Gyeongju is the cradle of Korean traditional culture, home to more temples and palace ruins than any other part of South Korea. Delegates looking to delve into the country’s history will enjoy Bulguksa Temple, a Unesco heritage site built in the eighth century during the golden age of Buddhist art. A pathway through the complex guides visitors around a series of intricately carved wooden temples, frequented by monks and visitors lighting incense offerings to the effigies inside. Paintings of bodhisattvas and disciples of Buddha decorate the temple walls, while stone-carved statues stand poised at intervals within the complex. A leisurely walk through the temples will take around an hour, and groups can purchase snacks, hot drinks and souvenirs at the entry point. 
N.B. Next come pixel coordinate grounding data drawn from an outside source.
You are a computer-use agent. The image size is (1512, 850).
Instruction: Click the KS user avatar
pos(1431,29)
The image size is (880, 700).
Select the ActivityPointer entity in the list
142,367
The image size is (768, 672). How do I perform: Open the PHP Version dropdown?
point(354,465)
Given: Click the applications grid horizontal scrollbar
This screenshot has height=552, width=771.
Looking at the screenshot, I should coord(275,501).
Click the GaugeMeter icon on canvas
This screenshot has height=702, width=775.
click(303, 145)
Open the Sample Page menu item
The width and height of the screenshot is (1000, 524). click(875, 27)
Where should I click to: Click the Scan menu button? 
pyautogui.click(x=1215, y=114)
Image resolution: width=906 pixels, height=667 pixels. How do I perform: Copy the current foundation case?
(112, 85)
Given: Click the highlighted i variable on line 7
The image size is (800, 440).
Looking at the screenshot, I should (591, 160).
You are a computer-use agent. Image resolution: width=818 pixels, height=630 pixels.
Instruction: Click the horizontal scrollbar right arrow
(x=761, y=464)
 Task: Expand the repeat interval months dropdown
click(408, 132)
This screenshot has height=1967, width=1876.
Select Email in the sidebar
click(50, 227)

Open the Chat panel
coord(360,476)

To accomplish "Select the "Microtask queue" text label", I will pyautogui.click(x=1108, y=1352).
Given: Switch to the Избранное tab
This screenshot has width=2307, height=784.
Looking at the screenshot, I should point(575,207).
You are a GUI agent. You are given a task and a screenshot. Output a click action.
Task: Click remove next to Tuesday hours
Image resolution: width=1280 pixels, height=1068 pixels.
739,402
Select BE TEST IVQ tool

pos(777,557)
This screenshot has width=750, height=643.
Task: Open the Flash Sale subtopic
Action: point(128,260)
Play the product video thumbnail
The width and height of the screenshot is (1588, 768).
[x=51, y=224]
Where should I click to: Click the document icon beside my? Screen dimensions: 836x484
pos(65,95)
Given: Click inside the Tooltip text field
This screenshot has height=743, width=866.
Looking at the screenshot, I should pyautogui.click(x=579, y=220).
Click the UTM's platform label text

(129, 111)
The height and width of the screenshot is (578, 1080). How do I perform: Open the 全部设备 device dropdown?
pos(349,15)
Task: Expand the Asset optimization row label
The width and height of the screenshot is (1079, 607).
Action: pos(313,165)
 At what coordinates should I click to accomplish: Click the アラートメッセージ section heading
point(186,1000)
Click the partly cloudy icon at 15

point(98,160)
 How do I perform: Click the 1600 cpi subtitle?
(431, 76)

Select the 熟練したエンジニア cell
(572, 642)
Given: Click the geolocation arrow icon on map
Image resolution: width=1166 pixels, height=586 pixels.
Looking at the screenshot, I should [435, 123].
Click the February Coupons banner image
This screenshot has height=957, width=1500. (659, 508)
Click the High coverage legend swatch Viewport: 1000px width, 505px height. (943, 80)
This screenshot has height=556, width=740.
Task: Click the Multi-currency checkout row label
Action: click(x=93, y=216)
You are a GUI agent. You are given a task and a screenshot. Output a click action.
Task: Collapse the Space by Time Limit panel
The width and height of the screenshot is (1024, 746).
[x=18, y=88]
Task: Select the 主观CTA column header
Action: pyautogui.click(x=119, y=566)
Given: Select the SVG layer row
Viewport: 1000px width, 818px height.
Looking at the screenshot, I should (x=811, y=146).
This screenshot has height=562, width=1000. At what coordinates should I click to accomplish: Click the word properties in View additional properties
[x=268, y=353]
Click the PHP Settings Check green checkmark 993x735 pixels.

A half hour from Gyeongju is Yangdong Village, a traditional Korean village featuring pockets of 500-year old thatched-roof bungalows typical of the Joseon period. Cross-legged on the floor of a traditional outdoor house, delegates can take part in Korean taffy-making classes where warm stems of boiled sugar are twisted and wrapped into brittle sticks that can be packaged and taken home. Groups can also learn how to make injeolmi, traditional Korean rice cakes, where participants use a mallet to pound a glutinous rice powder mixture until the paste
becomes solid enough to chop and dust with sweet, sesame powder.

Hotel updates

Four Seasons Seoul

A recent addition to Seoul’s hotel portfolio, the
319-room Four Seasons opened last October offering planners a selection of modern venues along with a dedicated conference planning team. With a total 2,196 sqm of event space, the hotel has two ballrooms and six meeting rooms, together with seven restaurants and bars that can be booked for private events. Spousal and family programmes can also be arranged for delegates, while group activities around Seoul’s attractions can be organised by DMCs affiliated with the Four Seasons.  

Park Hyatt Busan

Up 32 floors, the 268-room Park Hyatt Busan has some of the best views of the coastal city. Panoramas of the bay are on offer from the hotel’s three restaurants, Dining Room, Living Room and Lounge, which provide formal and brasserie-style dining for intimate events in need of that wow-factor. A
five-minute drive away from Bexco Convention Center, the hotel boasts a new residential-style multi-function venues called the Drawing Rooms which offer flexible meeting set-ups with the option of Korean or Western catering. 

Grand Hyatt Incheon

The new west wing of the Grand Hyatt Incheon (below) opened in September 2014, unveiling one of the largest ballrooms in South Korea. The ballroom can be partitioned into three, and is a popular choice for car launches, so far hosting events by BMW, Nexus and Nissan. A casino is open to non-Korean nationals next door, while plans to build an integrated gaming resort nearby are currently are on the cards. Anothe of the Grand Hyatt’s assets is the wing’s gold LEED (Leadership in Energy & Environmental Design) certification, awarded to buildings that have a positive impact on the environment and the health of occupants, using sustainable materials and emphasising water efficiency. The hotel also offers group high-octane fun in the form of a driving experience at the BMW Driving Center in nearby Woonseo-dong, which has a number of racetracks, as well as venues and exhibition halls.